Hier volgt nog slechts een klein voorbeeld van 's schrijvers meer vrije bewerking; als Bruin gevangen is na zijn aventuur bij Lantfert, geeft Mr. Ellis dit lyrisch ‘complaint’ ten beste:
8o) Lezing door den heer Mr. Leonard Willems: De nieuwe Reinaert-proloog en het Arnout-vraagstuk. -
De nieuw Bedburg-Dyksche codex van den Reinaert leert ons dat er vóór Willem's bewerking, eene oudere bewerking van het epos heeft bestaan, welke ‘onvulmaket’ gebleven was. Van deze vroegere bewerking wordt door het nieuw handschrift gezeid dat ‘Arnout ze niet hadde bescreven (= geschreven)’.

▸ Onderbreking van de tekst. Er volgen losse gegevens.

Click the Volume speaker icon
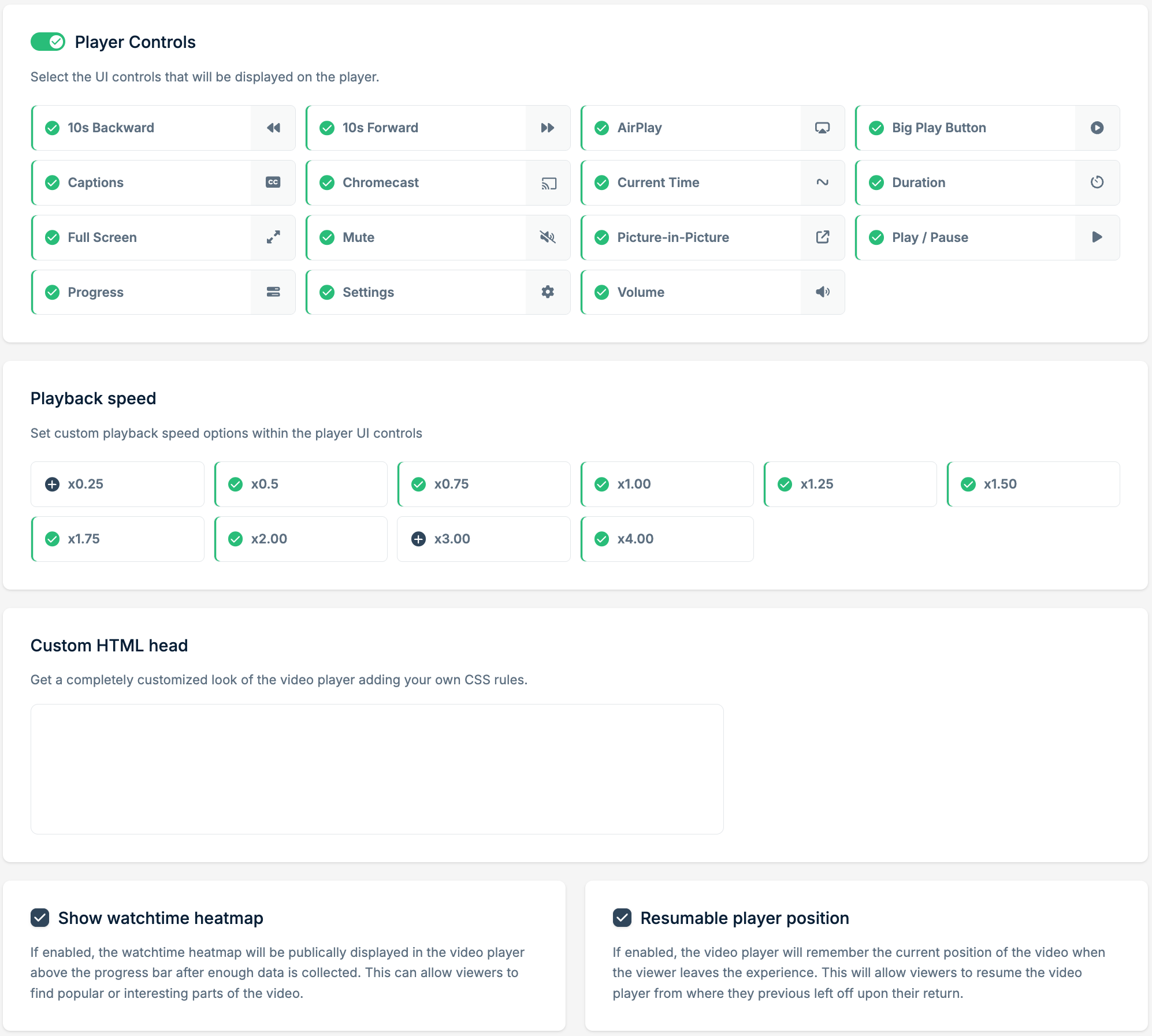The image size is (1152, 1036). coord(822,292)
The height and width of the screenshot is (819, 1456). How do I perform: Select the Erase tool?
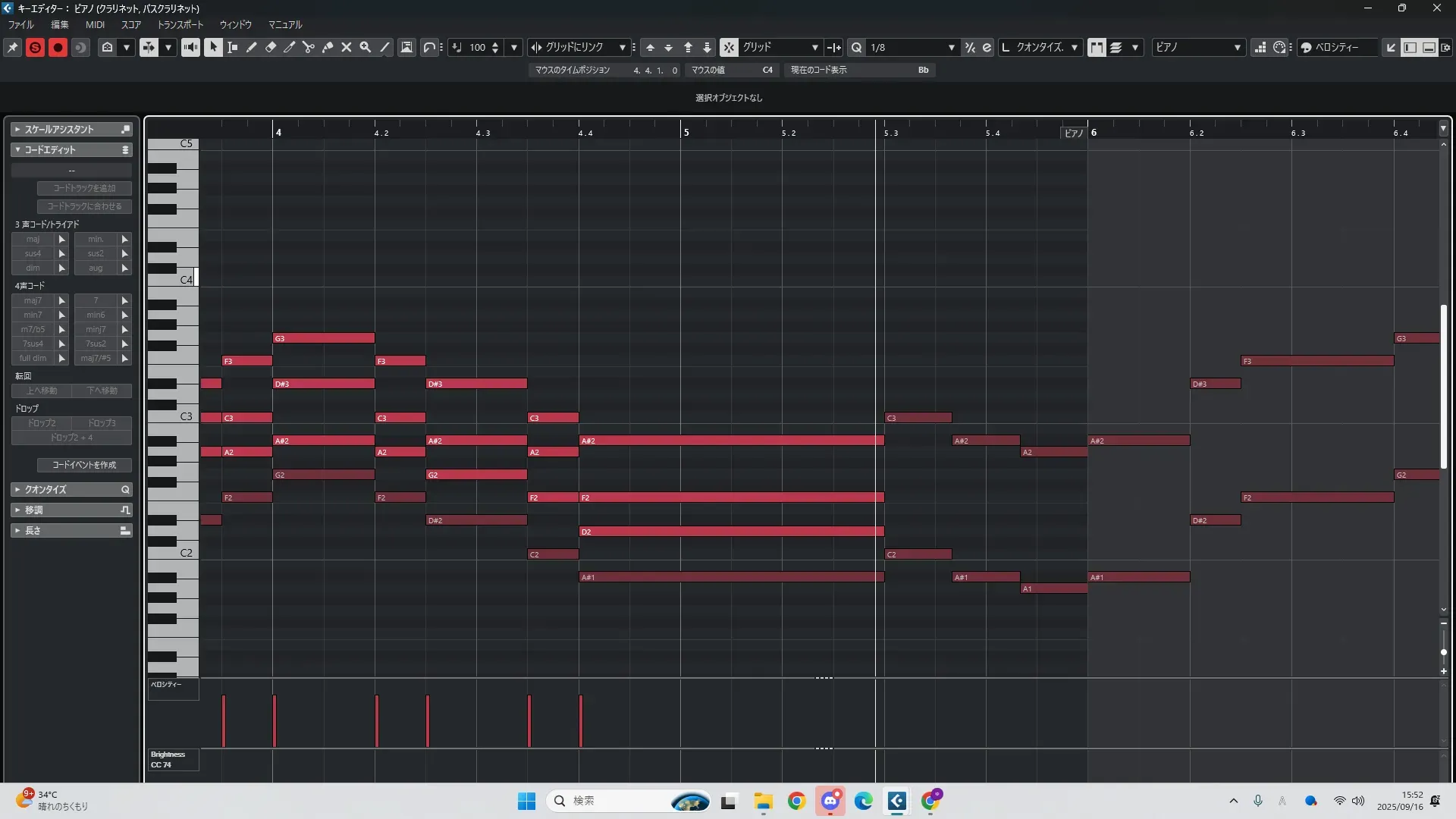point(271,47)
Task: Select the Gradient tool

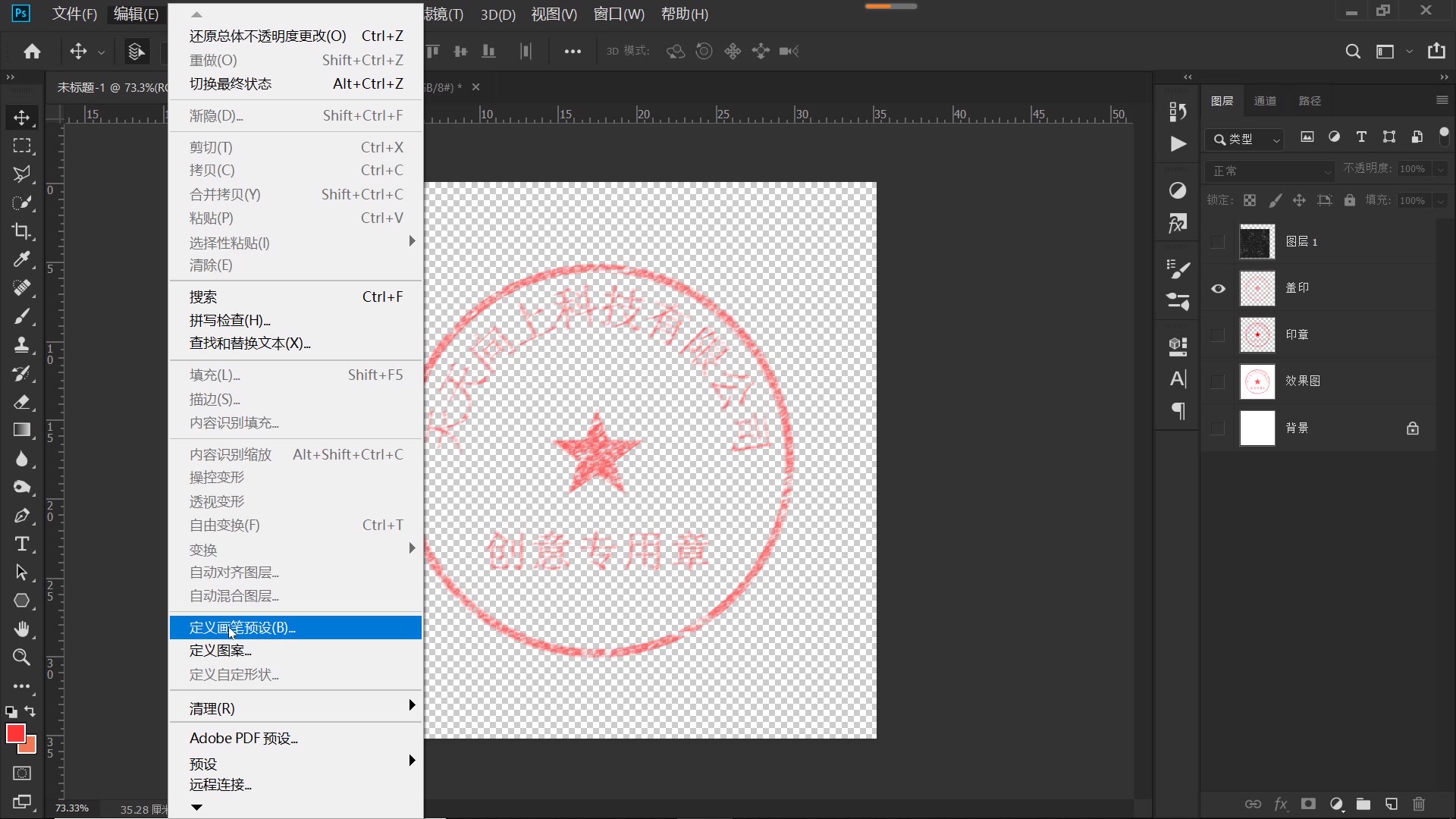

De nieuwe lezing van den proloog schijnt eenigermate een steun te geven aan de vroeger, door spreker geuite gissing dat onze Reinaert door twee dichters werd vervaardigd, - welke gissing steunde op de mededeeling van den Comburgschen codex dat ‘Willem zijn gedicht niet hevet vulscreven’.

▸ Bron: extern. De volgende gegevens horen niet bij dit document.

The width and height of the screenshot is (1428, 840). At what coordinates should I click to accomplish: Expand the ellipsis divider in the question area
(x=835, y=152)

Deze woorden wilde spreker in 1897 uitleggen op de volgende wijze: ‘Willem heeft zijn epos niet “volscreven”, omdat een gedeelte van dit werk (RIb) het werk van een ouderen dichter is’.
Wie nu deze twee mededeelingen wil 't akkoord stellen en overeenstemming tusschen beide handschriften betracht, zal moeten aannemen dat er twee dichters aan onzen Reinaert hebben gewerkt. Maar de vraag is thans of wij in de mededeeling van het Comb. hs. vertrouwen kunnen stellen, nu er een andere lezing in een ouder handschrift voorkomt.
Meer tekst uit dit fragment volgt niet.